Uważaj na podkład
To były wersje maksymalne i ekstremalne i określiłabym je mianem „heavy metalu”. Z pewnością nie na codzienne wyjścia do pracy w biurze czy na spacer z psem. Natomiast jak unieść i wpleść w codzienność takie metaliczne akcenty, żeby nie wyglądać na przerysowaną, a jednocześnie zorientowaną w trendach?
Tak jak mówiłem, makijaż metaliczny może przybierać różne postacie. I wersją dzienną jest na przykład nałożenie złotego cienia opuszką palca, na całej powierzchni powieki ruchomej, aż pod sam łuk brwiowy. Skóra lekko się mieni i wygląda jakby była mokra. Oko ładnie wychodzi na prowadzenie. Możemy też wybrać wersję minimalną, a bardziej linearną. Czyli zaznaczamy trójkątem srebrną, bądź miedzianą kredką wewnętrzny kącik oka, aż po pierwszą górną i pierwszą dolną rzęsę. To bardzo ładnie rozświetla oko, dodatkowo niweluje zmęczenie, bo jest trikiem na otwarcie oka i tak na dobrą sprawę pasuje niemal do każdego makijażu i na każdą okazję. I niezależnie od wieku.
Komu jest w takich metalicznie podkreślonych oczach dobrze, a które z nas powinny takich stylizacji unikać?

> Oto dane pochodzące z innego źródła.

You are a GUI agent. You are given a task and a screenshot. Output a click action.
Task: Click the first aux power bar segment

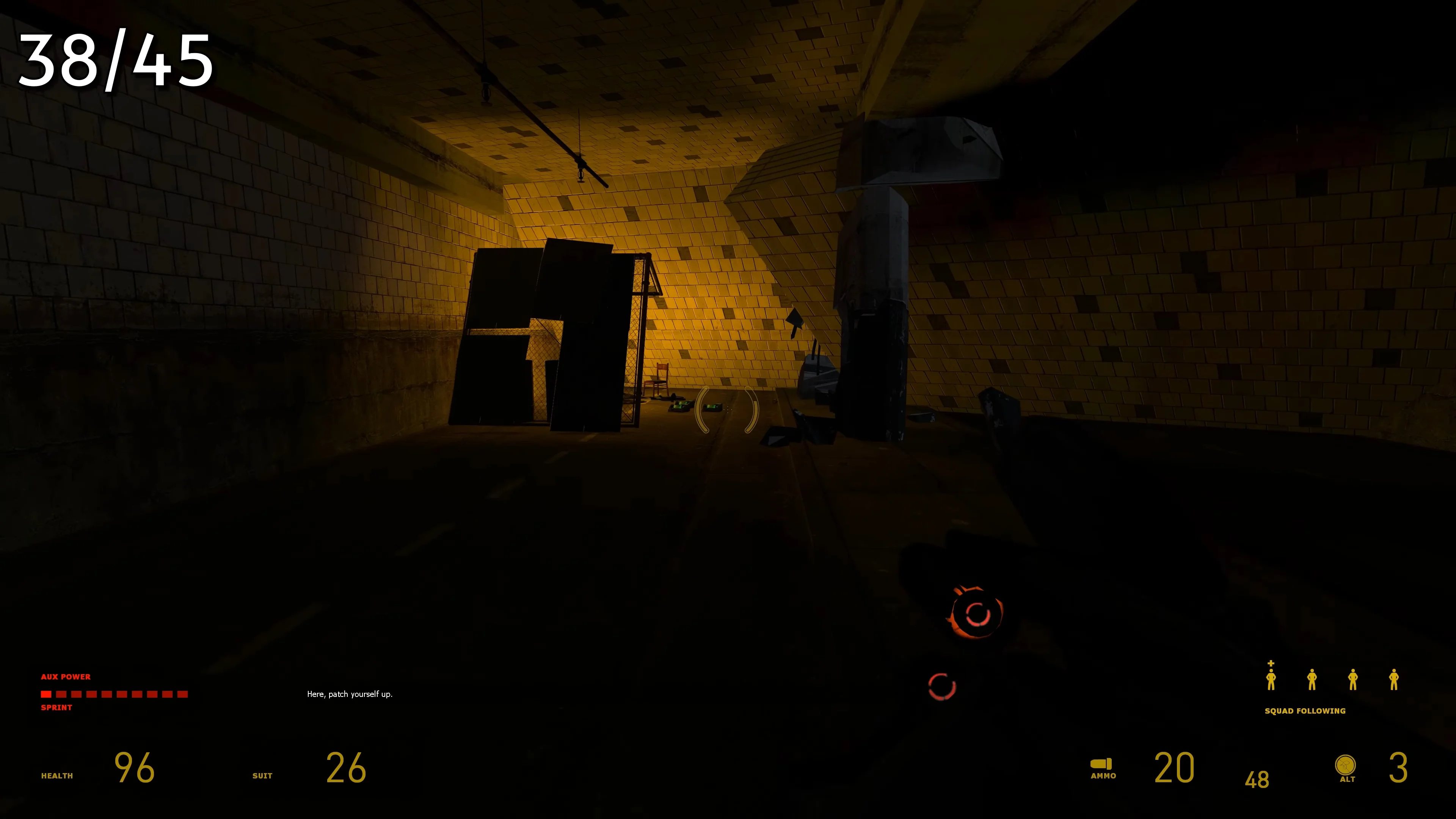[x=46, y=694]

Bardzo ważne jest wyczucie proporcji w twarzy. Nie polecam nakładania metalicznych cieni na całą powierzchnię powieki przy głęboko osadzonych oczach, gdzie przestrzeń pomiędzy powieką a łukiem brwiowym jest niewielka. Albo nakładania takiej poszarpanej wersji heavy metalu na powieki, jeśli brew jest cieniusieńka i niewidoczna. Nie ma sensu aplikować zbyt dużej ilości napigmentowanych metalicznych cieni przy małych oczach o delikatnej oprawie. Odpowiedź jest więc prosta: każda kobieta może się tak malować, pod warunkiem, że to pasuje do jej urody. Trzeba czuć te niuanse we własnej twarzy, żeby się niechcący nie oszpecić. Nie nakładać zbyt grubej złotej kreski, jeśli wyglądasz w niej jak przebieraniec. Może wtedy wystarczy tylko zaznaczenie wewnętrznego kącika oka i już coś fajnego i zgodnego z trendami się zaświeci w twarzy. Liczy się też tło takich metalicznych akcentów.
Mówisz o podkładzie?
Tak. Zdecydowanie odchodzimy od efektu mocno zmatowionej skóry, na rzecz niemal nagiej, delikatnie tylko muśniętej podkładem. Cera jest śliska i świecąca, a to z tego tytułu, że używamy tylko podkładu o satynowym lub rozświetlającym wykończeniu. Możemy go wręcz nałożyć punktowo, tylko w miejscach, które naprawdę tego wymagają. Celem jest uzyskanie efektu w stylu post-punkowym, z lat 90. Inspiracją styl Courtney Love czy młodej Kate Moss. Masz wyglądać, jakbyś nie zmyła makijażu z poprzedniego dnia z imprezy. Lekko świecąca, naga skóra, metaliczne poszarpane oko i mocna czarna linia wokół niego, jak ramka. Czyli bardziej styl Moniki Brodki, a nie Natalii Siwiec…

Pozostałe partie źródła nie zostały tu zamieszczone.